▶ [What you are asked to do] Starting at the line with "Image resolution: width=1100", copy each line through the last one below exactly as written, without any pictures.

Screenshot grounding data:

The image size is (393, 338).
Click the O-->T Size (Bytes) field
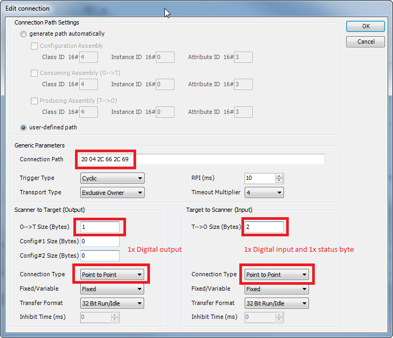point(100,227)
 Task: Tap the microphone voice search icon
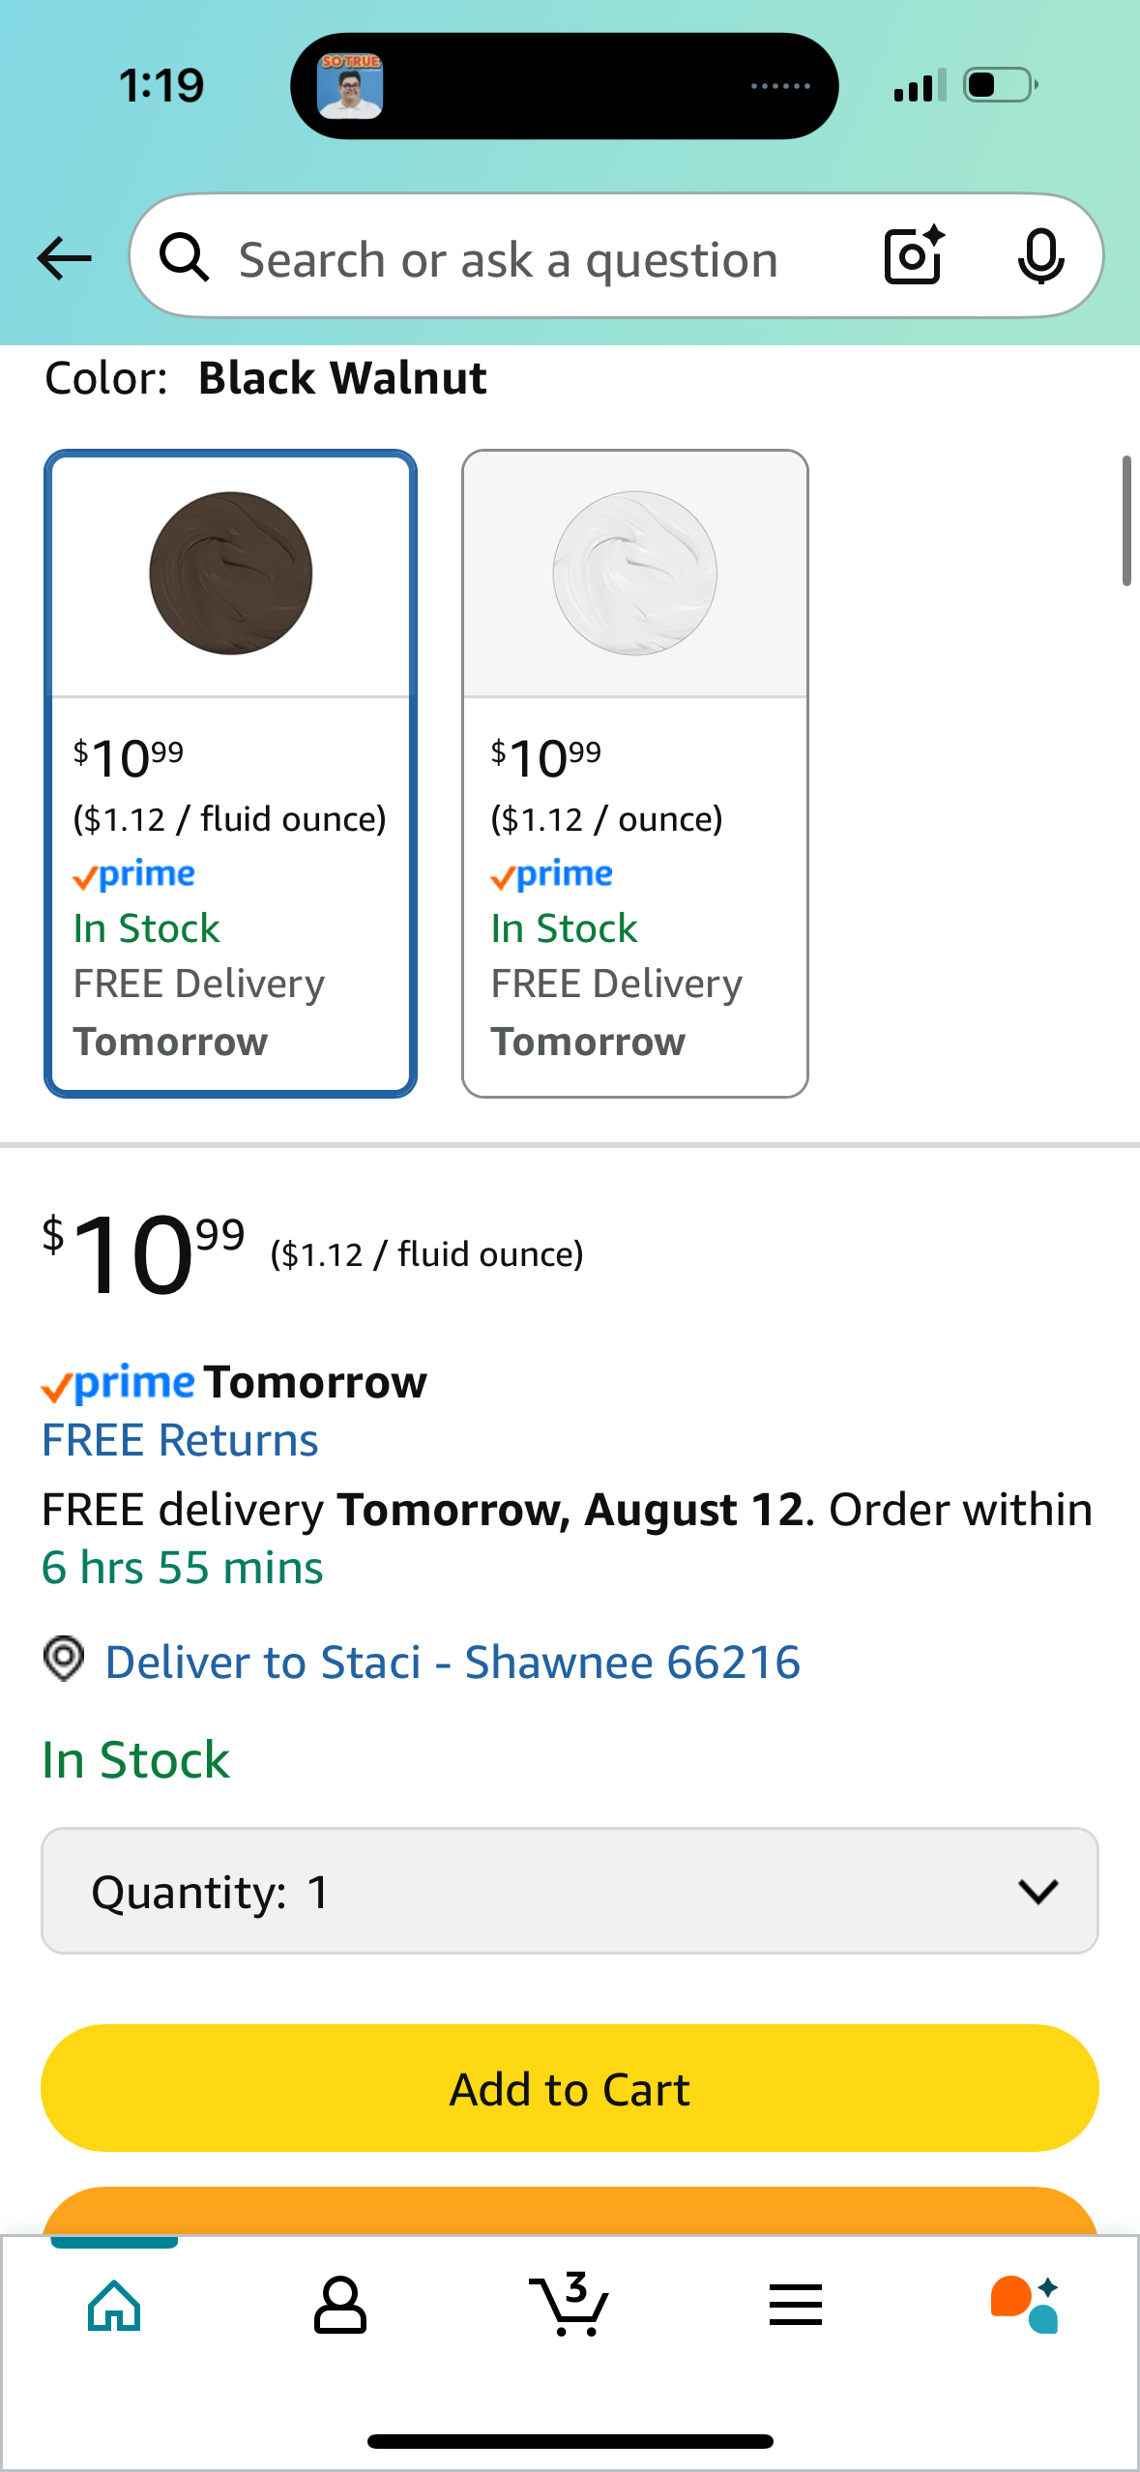click(x=1041, y=257)
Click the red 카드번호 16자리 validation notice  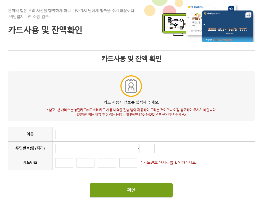point(169,163)
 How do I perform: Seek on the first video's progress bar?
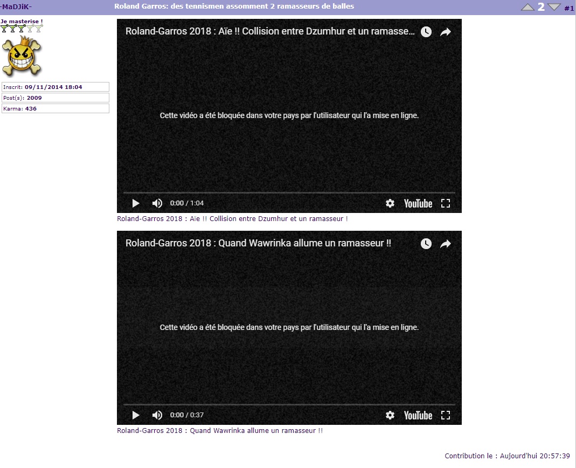[289, 192]
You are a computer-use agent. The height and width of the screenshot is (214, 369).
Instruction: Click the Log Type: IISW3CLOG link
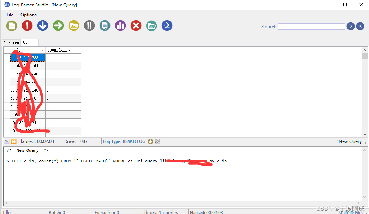point(124,141)
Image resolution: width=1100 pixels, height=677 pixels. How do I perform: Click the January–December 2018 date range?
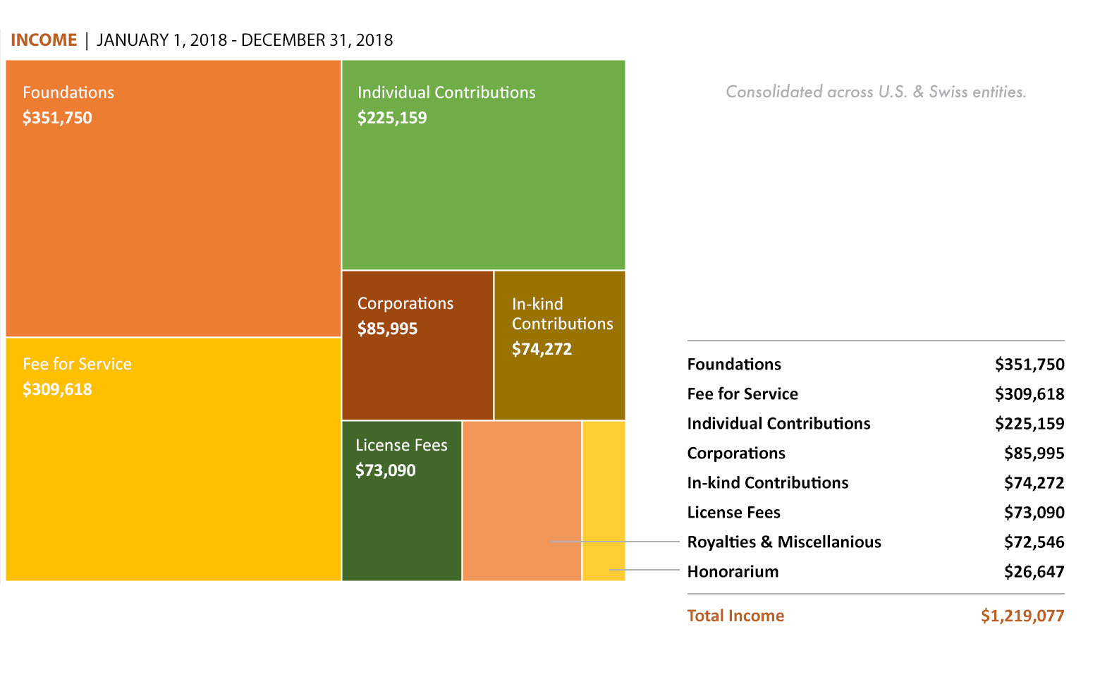click(245, 40)
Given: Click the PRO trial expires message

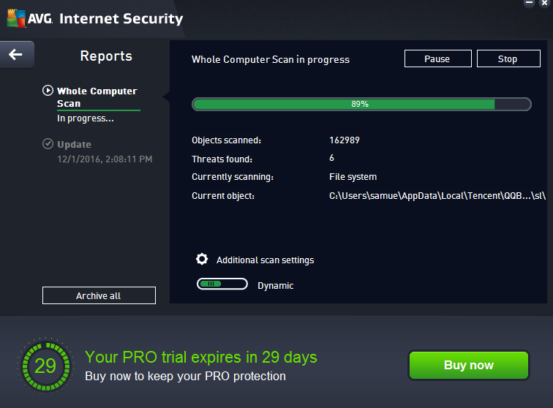Looking at the screenshot, I should coord(201,358).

▶ [Expected answer]
Image resolution: width=1100 pixels, height=677 pixels. How do I perform: Click the January–December 2018 date range?
click(245, 40)
Given: Click the PRO trial expires message

Looking at the screenshot, I should coord(201,358).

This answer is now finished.